The new Jewish State must be properly founded, with due regard to our future honorable position in the world. Therefore every obligation in the old country must be scrupulously fulfilled before leaving. The Society of Jews and the Jewish Company will grant cheap passage and certain advantages in settlement to those only who can present an official testimonial from the local authorities, certifying that they have left their affairs in good order.

Every just private claim originating in the abandoned countries will be heard more readily in the Jewish State than anywhere else. We shall not wait for reciprocity; we shall act purely for the sake of our own honor. We shall thus perhaps find, later on, that law courts will be more willing to hear our claims than now seems to be the case in some places.

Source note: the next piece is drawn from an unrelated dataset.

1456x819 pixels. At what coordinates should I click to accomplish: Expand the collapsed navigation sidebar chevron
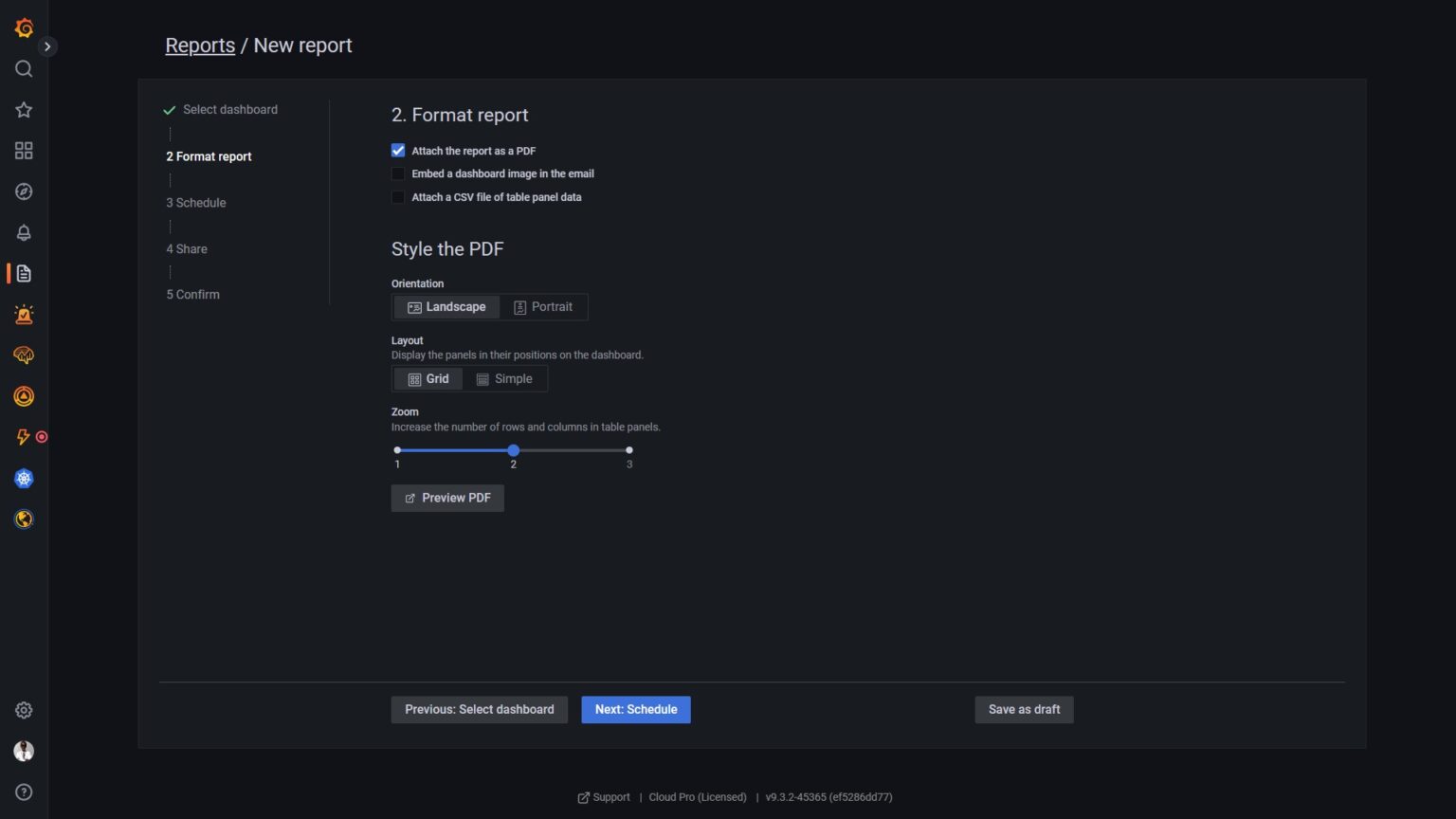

It will be inferred, as a matter of course, from previous remarks, that we shall deliver up Jewish criminals more readily than any other State would do, till the time comes when we can enforce our penal code on the same principles as every other civilized nation does. There will therefore be a period of transition, during which we shall receive our criminals only after they have suffered due penalties. But, having made amends, they will be received without any restrictions whatever, for our criminals also must enter upon a new life.

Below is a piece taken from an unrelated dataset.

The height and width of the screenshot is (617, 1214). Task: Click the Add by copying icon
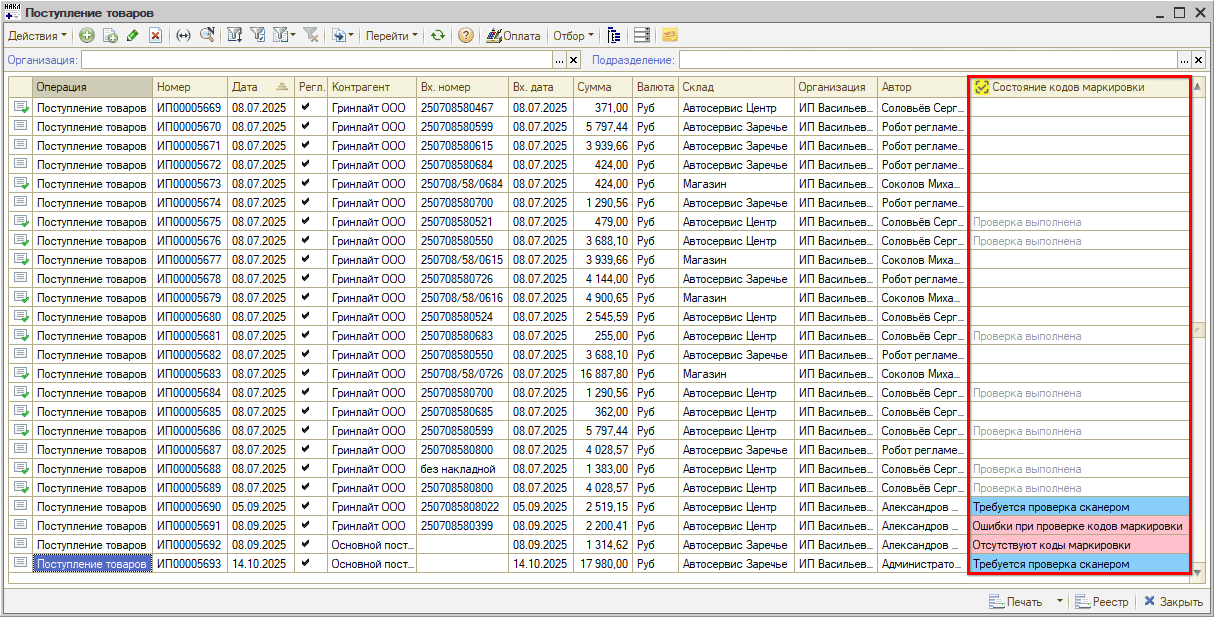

Thus emigration may become to many Jews a crisis with a happy issue. Bad external circumstances, which ruin many a character, will be removed, and this change may mean salvation to many who are lost.

Here I should like briefly to relate a story I came across in an account of the gold mines of Witwatersrand. One day a man came to the Rand, settled there, tried his hand at various things, with the exception of gold mining, till he founded an ice factory, which did well. He soon won universal esteem by his respectability, but after some years he was suddenly arrested. He had committed some defalcations as banker in Frankfort, had fled from there, and had begun a new life under an assumed name. But when he was led away as prisoner, the most respected people in the place appeared at the station, bade him a cordial farewell and au revoir—for he was certain to return.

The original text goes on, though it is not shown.